## TASK DESCRIPTION
From the course project description below, list every processing step that the run_analysis.R script carries out.

## DOCUMENT PASSAGE
--- begin ---

Course project for Coursera Getting and Cleaning Data online course
The run_analysis.R
script processes data set available for download from
(https://d396qusza40orc.cloudfront.net/getdata%2Fprojectfiles%2FUCI%20HAR%20Dataset.zip)
as it is required by course project requirements:
- Merges the training and the test sets to create one data set.
- Extracts only the measurements on the mean and standard deviation for each measurement.
- Uses descriptive activity names to name the activities in the data set
- Appropriately labels the data set with descriptive variable names.
- Creates a second, independent tidy data set with the average of each variable for each activity and each subject.
The script will require data.table
and reshape2
packages
Unzip downloaded data archive into script's directory, there should be new sub-folder named UCI HAR Dataset
where the script will read the data from.

--- end ---

## GIVEN RECORDS

--- begin ---

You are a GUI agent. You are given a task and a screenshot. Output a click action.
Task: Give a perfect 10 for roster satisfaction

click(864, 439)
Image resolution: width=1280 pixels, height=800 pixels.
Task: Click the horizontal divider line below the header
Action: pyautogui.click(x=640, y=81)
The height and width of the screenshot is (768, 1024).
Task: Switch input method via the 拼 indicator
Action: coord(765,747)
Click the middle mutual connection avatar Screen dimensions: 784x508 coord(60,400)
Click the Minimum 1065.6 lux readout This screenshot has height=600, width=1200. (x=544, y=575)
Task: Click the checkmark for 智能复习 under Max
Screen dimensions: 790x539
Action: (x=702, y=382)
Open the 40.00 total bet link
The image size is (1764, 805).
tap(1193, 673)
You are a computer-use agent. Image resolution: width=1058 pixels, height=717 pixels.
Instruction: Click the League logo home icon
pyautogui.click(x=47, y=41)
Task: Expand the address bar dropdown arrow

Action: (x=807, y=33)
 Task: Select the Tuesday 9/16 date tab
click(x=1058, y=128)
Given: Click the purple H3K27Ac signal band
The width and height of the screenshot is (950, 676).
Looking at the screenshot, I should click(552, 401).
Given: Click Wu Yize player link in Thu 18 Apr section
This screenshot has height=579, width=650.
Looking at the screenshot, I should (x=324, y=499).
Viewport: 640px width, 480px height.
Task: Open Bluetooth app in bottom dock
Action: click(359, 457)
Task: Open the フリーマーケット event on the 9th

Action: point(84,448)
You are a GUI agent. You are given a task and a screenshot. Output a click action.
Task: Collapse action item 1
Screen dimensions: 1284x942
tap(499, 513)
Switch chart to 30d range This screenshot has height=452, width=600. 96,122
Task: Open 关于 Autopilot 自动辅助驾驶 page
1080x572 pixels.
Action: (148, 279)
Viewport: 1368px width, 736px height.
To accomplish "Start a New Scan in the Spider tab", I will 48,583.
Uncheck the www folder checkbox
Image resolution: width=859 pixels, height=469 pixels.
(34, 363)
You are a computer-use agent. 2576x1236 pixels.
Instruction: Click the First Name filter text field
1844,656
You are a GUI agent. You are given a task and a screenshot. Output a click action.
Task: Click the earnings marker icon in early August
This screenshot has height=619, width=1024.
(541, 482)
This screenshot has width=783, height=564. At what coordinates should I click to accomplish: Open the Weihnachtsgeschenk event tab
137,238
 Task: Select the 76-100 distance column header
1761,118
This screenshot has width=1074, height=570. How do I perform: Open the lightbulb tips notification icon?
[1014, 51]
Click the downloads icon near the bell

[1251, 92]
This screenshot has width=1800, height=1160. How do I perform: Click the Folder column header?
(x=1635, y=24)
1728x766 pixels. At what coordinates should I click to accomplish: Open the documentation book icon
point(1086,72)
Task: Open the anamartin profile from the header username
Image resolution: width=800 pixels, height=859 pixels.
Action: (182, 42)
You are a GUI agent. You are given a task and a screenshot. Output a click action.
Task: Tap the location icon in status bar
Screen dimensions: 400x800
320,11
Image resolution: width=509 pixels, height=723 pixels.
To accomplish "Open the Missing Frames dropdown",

--- end ---

## EXERCISE OUTPUT
- Merges the training and the test sets to create one data set.
- Extracts only the measurements on the mean and standard deviation for each measurement.
- Uses descriptive activity names to name the activities in the data set.
- Appropriately labels the data set with descriptive variable names.
- Creates a second, independent tidy data set with the average of each variable for each activity and each subject.